Sunday, March 4, 2012

The Bright Light


When I remember that night in November when rapid response came to my hospital room, I always wonder if I experienced death.  (The Night My Heart Broke) When my mom first came into the room and asked what the nurses had given me because I looked so out of it, she knew something was wrong.  I didn't think anything was wrong -- I felt as if I just wanted to go to sleep.  I felt like I hadn't slept in two weeks and just felt an overwhelming need to just crash, right then and there.  Technically, I did crash, but not in the way I was hoping for.

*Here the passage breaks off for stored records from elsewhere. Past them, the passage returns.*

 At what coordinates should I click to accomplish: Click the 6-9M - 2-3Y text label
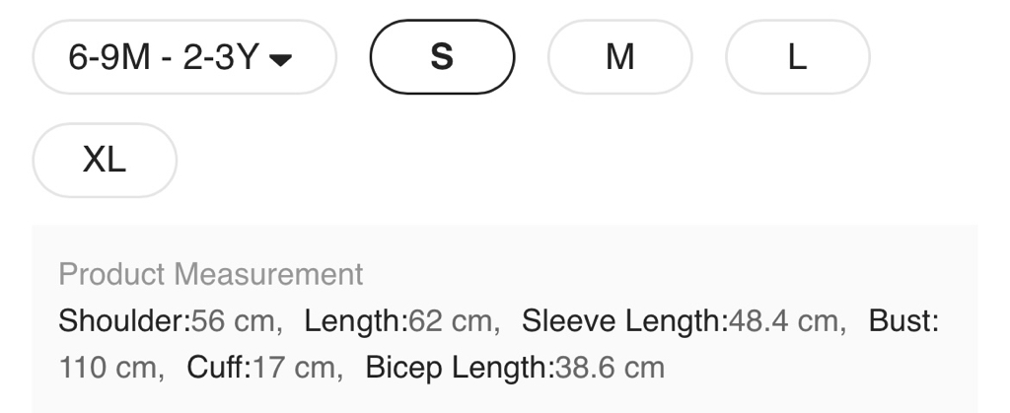[164, 57]
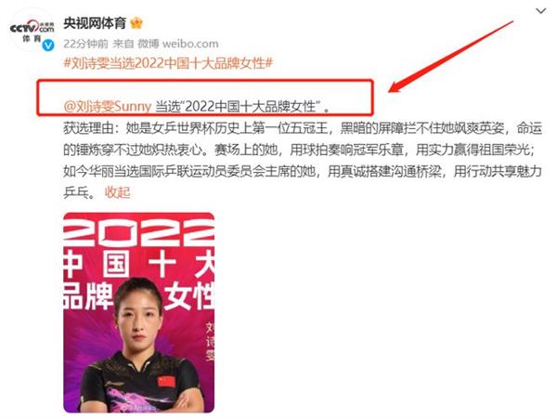Expand the post options chevron menu
The height and width of the screenshot is (419, 557).
click(x=540, y=11)
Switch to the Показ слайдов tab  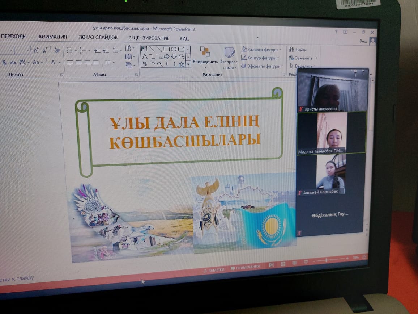click(x=98, y=37)
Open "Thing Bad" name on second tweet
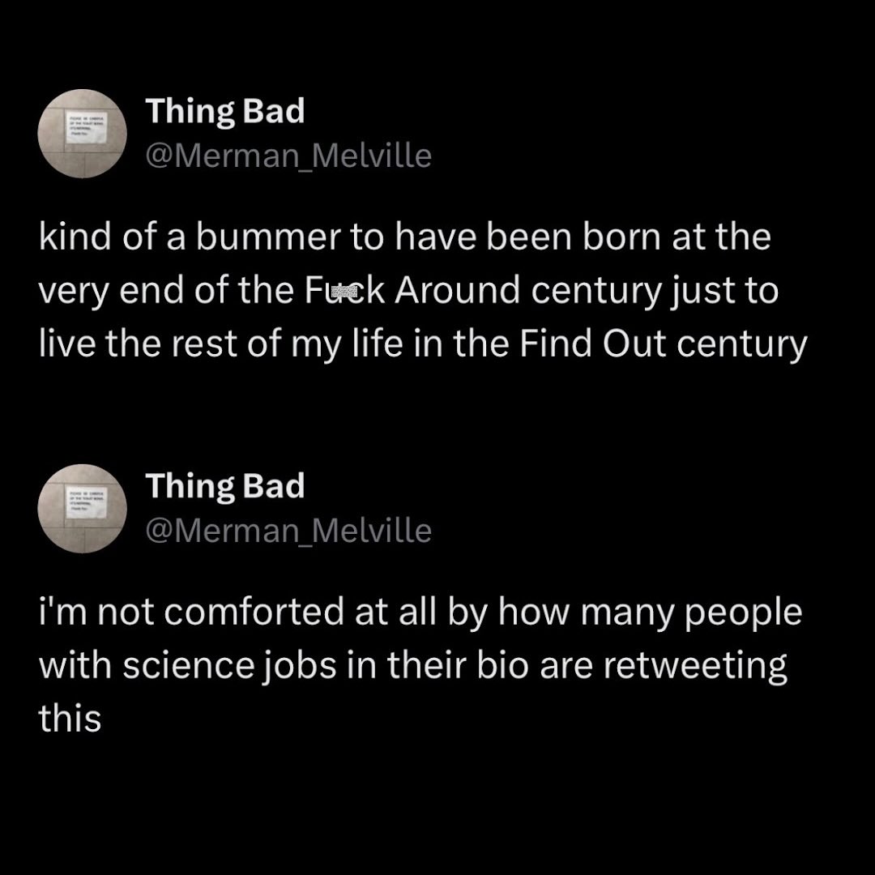The width and height of the screenshot is (875, 875). (224, 486)
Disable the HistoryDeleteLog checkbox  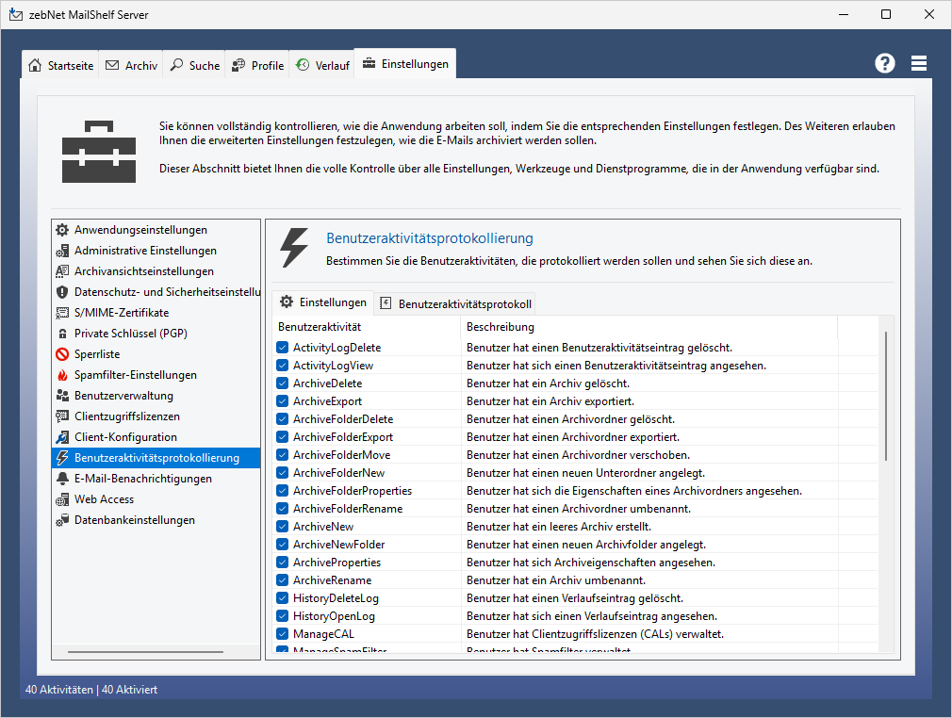pos(282,598)
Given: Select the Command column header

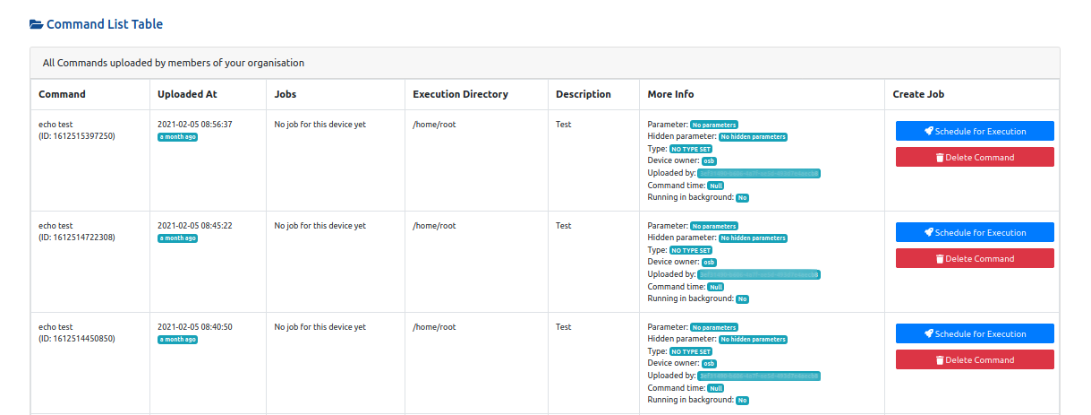Looking at the screenshot, I should click(x=63, y=94).
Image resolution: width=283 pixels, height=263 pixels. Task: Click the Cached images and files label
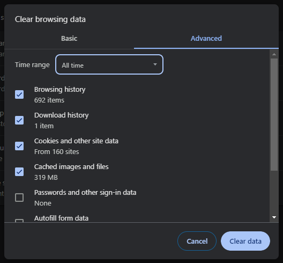click(71, 167)
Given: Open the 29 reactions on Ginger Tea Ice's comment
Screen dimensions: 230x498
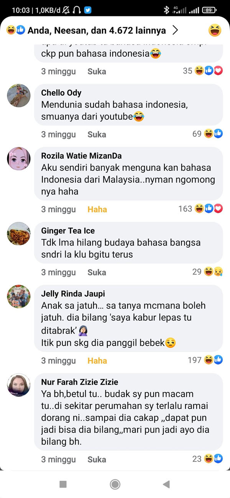Looking at the screenshot, I should (x=207, y=272).
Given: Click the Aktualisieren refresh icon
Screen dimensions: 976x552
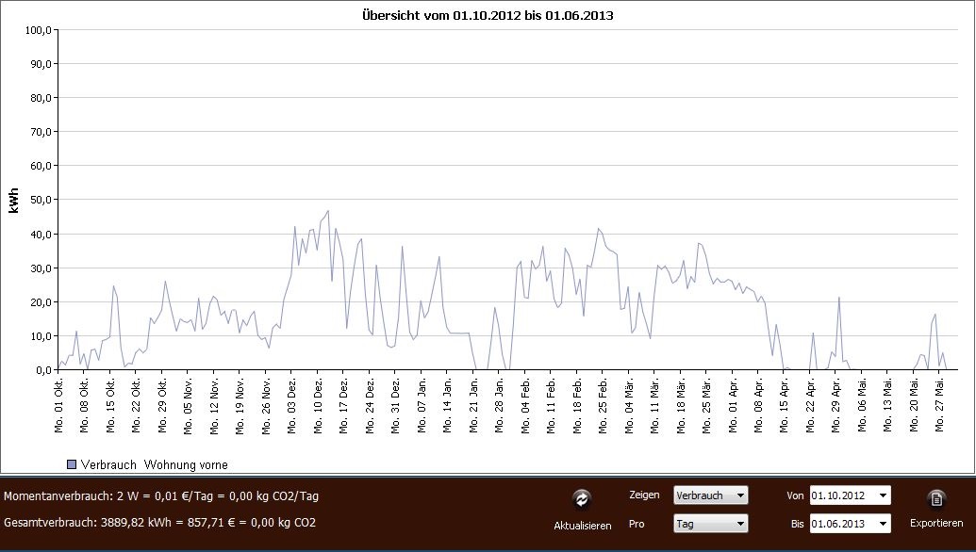Looking at the screenshot, I should 582,499.
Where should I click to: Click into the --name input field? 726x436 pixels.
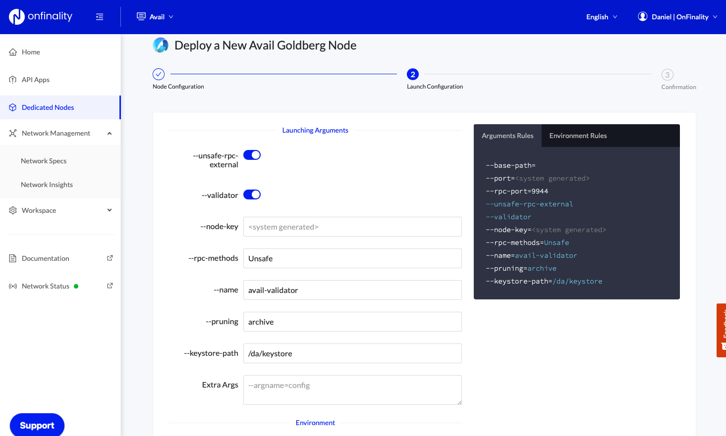click(x=352, y=291)
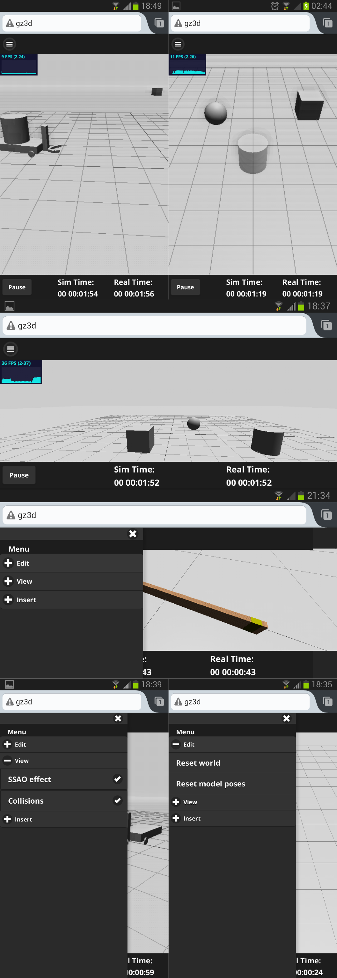The height and width of the screenshot is (978, 337).
Task: Open the hamburger menu above the 9 FPS counter
Action: [x=9, y=44]
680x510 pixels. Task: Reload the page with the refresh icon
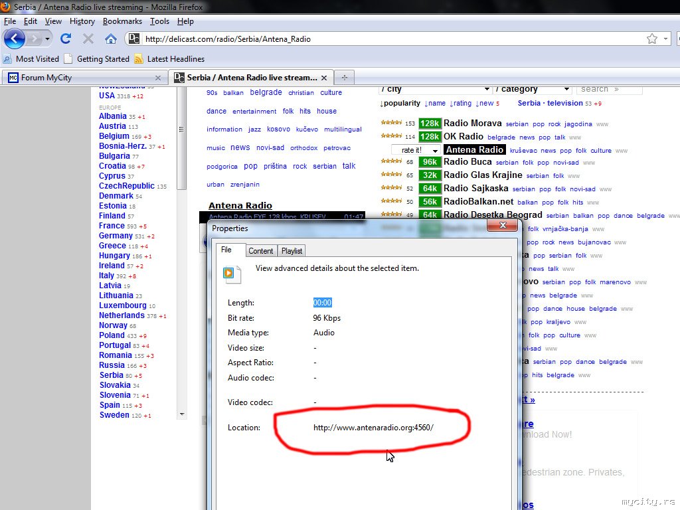(66, 39)
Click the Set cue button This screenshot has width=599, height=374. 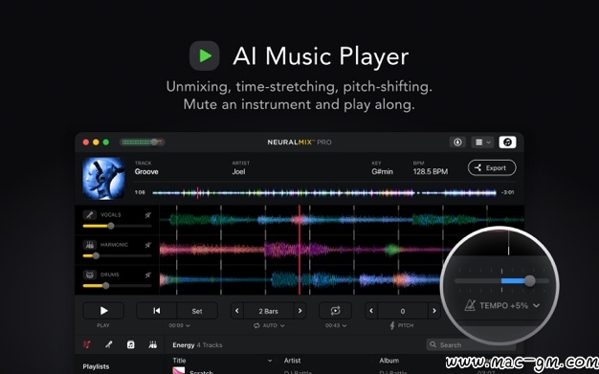[x=197, y=311]
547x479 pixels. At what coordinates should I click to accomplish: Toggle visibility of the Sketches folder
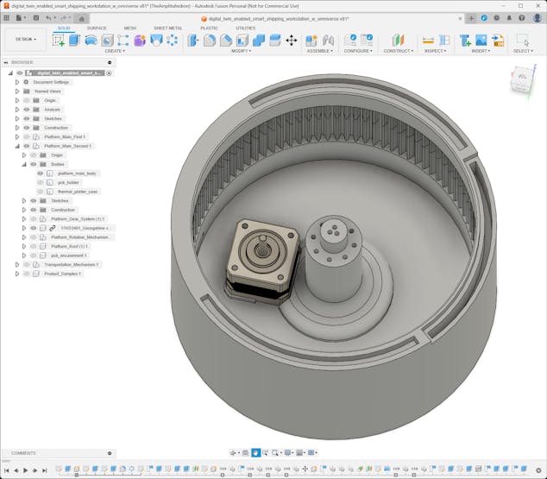click(x=26, y=118)
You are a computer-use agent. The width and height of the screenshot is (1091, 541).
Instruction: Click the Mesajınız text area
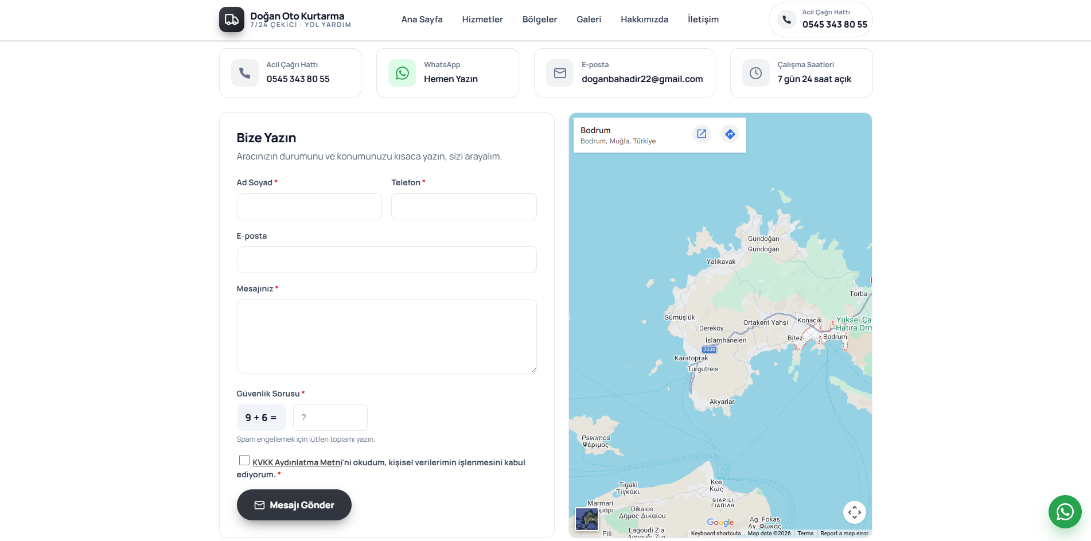[387, 336]

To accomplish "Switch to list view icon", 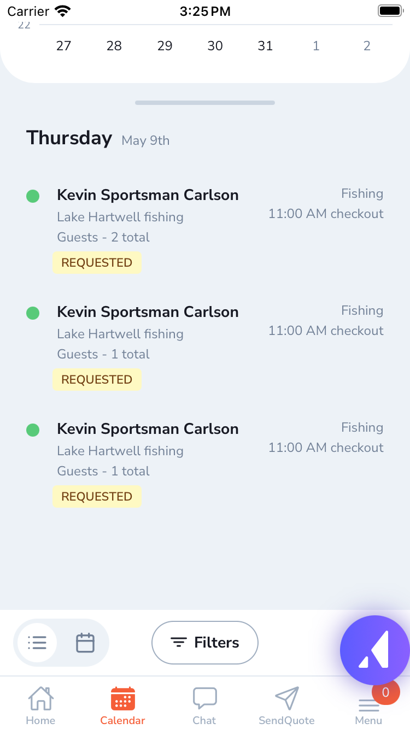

Still hooked up to the crash cart
When E.R doctors and nurses were hooking me up to machines, inserting the quickest I-V I ever received, I still felt like nothing was wrong.  Even when 10 people in my hospital room were begging me to keep my eyes open and repeating, "Natalie!" over and over again, I still felt like nothing was wrong.  I just wanted to fall asleep and everyone was keeping me up.  And when my mother, standing by my bedside, looked at me with fear in her eyes as if that would be the last time she'd ever see me... I looked to her and smiled.

The weirdest, and most morbid, part about the whole thing was remembering how I felt.  I felt at my most peaceful.  I felt happiness.  My life didn't blink before my eyes or anything like that, but I felt like I had accepted everything that's ever happened and I was okay to leave it behind.  Like I did my best and that's fine by me.  During those moments were the most peaceful I had ever felt in my life.  The fact I was only 28 years old didn't cross my mind.  Not ever marrying or having children, or ever seeing myself graduate never crossed my mind.  And if something were to happen to me that night, I would have left this world happy with how I had lived it.  


Me & Mom, July 4, 2011
When the doctors injected that shot of Nitro directly into my I-V, the strangest feeling came over me.  It was the most powerful feeling I have ever felt in my life... almost as if life, literally, was coming into my body all over again.  I felt warmth in my head, to my neck, down to my hands and straight into my legs.  I remember checking to see if I had peed myself, because that is exactly the warm feeling I'm talking about.  (I didn't, by the way)



Me and Fionna
I'm no longer afraid of death after that night.  Well, I'm afraid of being shot or ran over a car -- that kind of death, but I'm talking about a natural death.  And as morbid as this sounds... I don't think I'll ever feel that peaceful again until it's my time to exit this plane of existence.   But I guess that's a good thing when you're in my position and you're health isn't so great.  The only thing that worries me is the effect my death would have on family and friends.

Death is the one great certainty in life.  Some of us will die in ways out of our control, and most of us will be unaware of the moment of death itself.  Still, death and dying well can be approached in a healthy way.  Understanding that people differ in how they think about death and dying, and respecting those differences, can help accept a peaceful death and a healthy manner of dying.



(Quick note:  I'm having an extremely difficult time right now.  Plus I need to start packing during all of this shit.  Thanks for all your well wishes.)